Wisconsinites Still Paying More Because of Minimum Markup

The sales tax holiday was nice, but Wisconsin Republicans could have helped consumers so much more by repealing the Minimum Markup laws and letting the invisible hand work. Their failure is not inexplicable, but very disappointing. MacIver runs some numbers.

Like in past years, families in Milwaukee buying basic items like notebooks, markers, and crayons can expect to pay anywhere from 14 to 146 percent more than Walmart shoppers in Dubuque, Iowa, and Kalamazoo, Mich.

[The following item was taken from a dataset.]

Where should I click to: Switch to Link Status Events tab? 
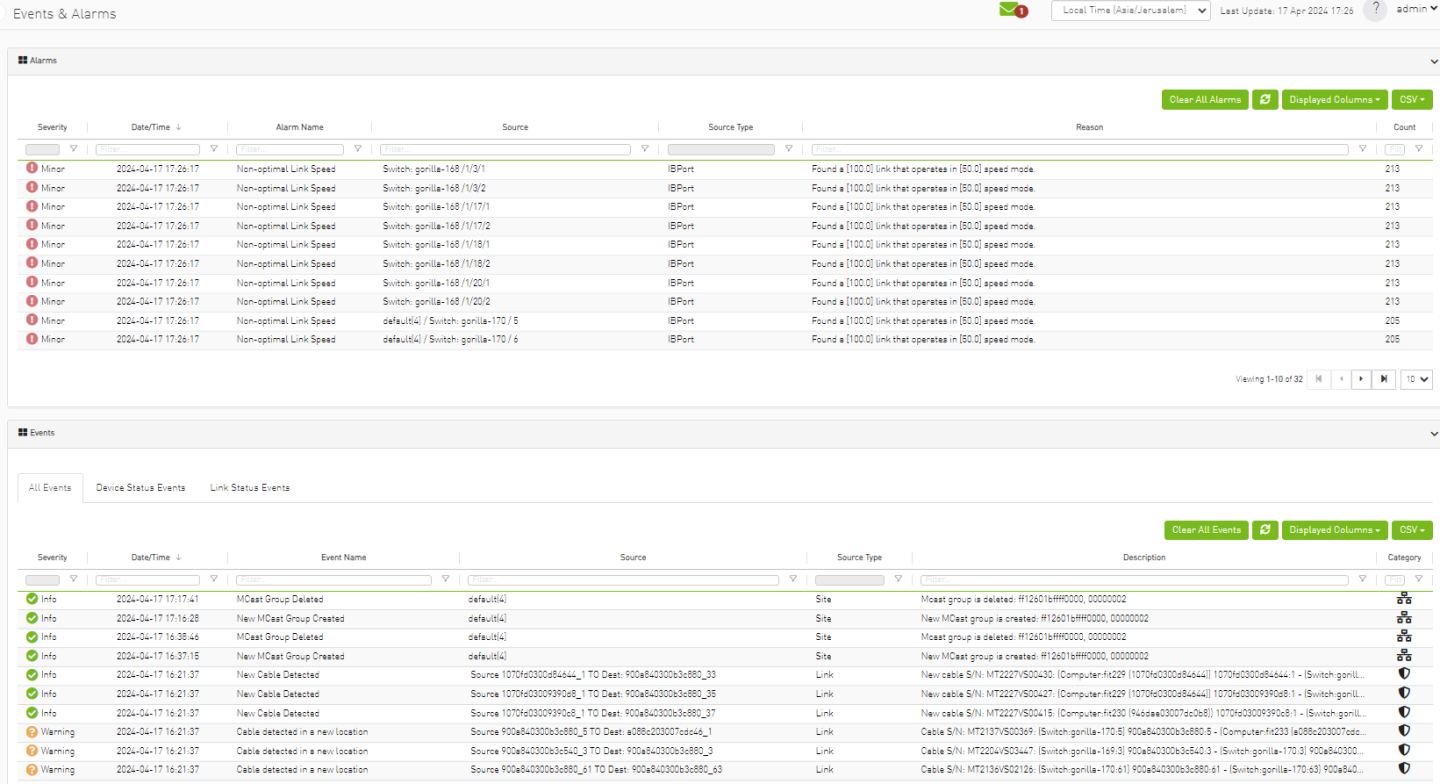tap(250, 488)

A 24-pack of Crayola Crayons posted the largest price difference, costing 146 percent more in Milwaukee than in cities in the neighboring states. The same was true for similar basic school supplies.

Parents picking up a one-subject notebook at Walmart in Dubuque, for example, only paid 25 cents. That same notebook cost 40 cents in Milwaukee – a 60 percent gap. Crayola markers cost 97 cents in Kalamazoo, but thanks to the archaic minimum markup law, those same markers cost $1.97 in Milwaukee, a whopping 103 percent difference.

A Texas Instruments graphing calculator cost $100 in Milwaukee, but just $88 in both Iowa and Michigan.

The added costs stack up. A basic shopping list would cost 17 percent more for a Milwaukee back-to-school shopper than in nearby states – 85 percent more not including the calculator.


1343, 01 September 2018


  1. Kevin Scheunemann

    I know it is right to criticize Republicans for not repealing this.

    However, Democrats will never repeal it.

    At least with Republicans there is always a shot for fairness.

  2. jjf

    “As the clerk is ringing it up, Tonette swoops into her purse and pulls out some of that Kohl’s cash,” Walker says, scanning the audience for reaction. Eyebrows wiggling.
    When the story goes over well, at least one audience member will visibly react, providing Walker with an opening to connect with a fellow Kohl’s enthusiast. “You know what I’m talking about,” Walker replies, pointing to the audience member. Finger-bang!
    “Next thing you know, they’re paying me to buy the shirt!”

    Yes, this was quite a tax holiday.  All sorts of goods, no tax!  Didn’t really matter if they were school-related, right?  But that’s the veneer for the pre-election give-away.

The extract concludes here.